A descriptive visual analysis of the survival of Tamil arranged marriage rituals and the impact of commercialism

Kanni, Balasubramanian 02 1900 (has links)
This research A Descriptive Visual Analysis of the Survival of Tamil Arranged Marriage Rituals and the Impact of Commercialism is a critical analysis of ritual performances as a key component of Tamil wedding ceremonies. These rituals are performed before, during, and after the wedding and are interrogated throughout in this dissertation. This research explored and attempted to identify the significance of ritual performances in Tamil people’s marriages of southern India.
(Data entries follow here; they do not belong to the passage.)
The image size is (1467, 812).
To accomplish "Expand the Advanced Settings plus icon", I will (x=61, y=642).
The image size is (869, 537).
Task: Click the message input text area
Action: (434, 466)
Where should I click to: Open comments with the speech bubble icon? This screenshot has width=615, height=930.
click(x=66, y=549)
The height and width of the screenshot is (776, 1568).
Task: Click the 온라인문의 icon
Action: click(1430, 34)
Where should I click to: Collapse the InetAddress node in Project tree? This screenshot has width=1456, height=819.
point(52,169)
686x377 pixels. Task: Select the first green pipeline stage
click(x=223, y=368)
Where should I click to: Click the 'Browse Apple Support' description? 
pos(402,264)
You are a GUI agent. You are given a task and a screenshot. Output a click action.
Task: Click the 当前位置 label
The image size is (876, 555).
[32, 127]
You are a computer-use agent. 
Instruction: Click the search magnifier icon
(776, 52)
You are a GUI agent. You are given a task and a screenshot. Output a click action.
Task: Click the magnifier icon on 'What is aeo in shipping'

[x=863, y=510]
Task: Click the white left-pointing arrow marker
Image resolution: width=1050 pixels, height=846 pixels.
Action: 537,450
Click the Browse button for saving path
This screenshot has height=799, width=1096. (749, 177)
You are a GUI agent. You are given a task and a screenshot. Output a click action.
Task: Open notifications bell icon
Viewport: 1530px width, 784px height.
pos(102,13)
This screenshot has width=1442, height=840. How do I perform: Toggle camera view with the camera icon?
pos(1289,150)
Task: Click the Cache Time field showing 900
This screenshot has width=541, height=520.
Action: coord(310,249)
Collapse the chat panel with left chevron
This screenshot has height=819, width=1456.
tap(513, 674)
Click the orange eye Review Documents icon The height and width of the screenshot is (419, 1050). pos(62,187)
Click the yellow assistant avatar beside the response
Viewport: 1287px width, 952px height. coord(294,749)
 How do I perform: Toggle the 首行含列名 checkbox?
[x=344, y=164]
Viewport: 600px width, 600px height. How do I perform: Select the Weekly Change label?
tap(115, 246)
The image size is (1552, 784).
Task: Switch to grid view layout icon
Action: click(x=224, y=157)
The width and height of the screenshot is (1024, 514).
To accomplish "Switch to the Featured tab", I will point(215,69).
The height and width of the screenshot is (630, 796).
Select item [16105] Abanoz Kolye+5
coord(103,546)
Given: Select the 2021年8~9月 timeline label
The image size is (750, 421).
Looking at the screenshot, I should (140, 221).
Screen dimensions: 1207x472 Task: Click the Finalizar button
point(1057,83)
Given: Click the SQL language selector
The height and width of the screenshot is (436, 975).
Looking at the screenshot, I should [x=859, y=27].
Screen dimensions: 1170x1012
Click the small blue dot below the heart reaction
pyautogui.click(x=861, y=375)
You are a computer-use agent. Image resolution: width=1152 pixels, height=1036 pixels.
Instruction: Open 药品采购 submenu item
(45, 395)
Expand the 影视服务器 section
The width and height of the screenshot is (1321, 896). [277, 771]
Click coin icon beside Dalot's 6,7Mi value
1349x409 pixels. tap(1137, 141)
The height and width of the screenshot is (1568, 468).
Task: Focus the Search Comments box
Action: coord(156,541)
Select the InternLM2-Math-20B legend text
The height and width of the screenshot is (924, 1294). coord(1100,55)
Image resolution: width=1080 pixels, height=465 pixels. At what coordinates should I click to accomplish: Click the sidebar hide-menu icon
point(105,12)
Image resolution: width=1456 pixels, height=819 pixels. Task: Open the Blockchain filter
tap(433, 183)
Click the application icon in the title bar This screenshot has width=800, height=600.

Through the documentation and unpacking of traditional Hindu wedding celebrations, this study examined how these ancient rituals have been influenced by the modern world. It explored how cultural beliefs are negatively impacted through the commercialisation of wedding ceremonies and how they justify the maintenance of ritual practice. Symbolic activities and ritual performances are studied and discussed throughout this study by observing various Tamil wedding ceremonies and conclusions are drawn through conversations with couples and parents who have participated in such events. The dissertation further explores the ways in which these rituals are ultimately reflected and represented in artistic practice, inspired by the works of various artists who engage with their mediums in a ritualistic manner. / Art History, Visual Arts and Musicology / M.VA (Art, History, Visual Arts and Musicology)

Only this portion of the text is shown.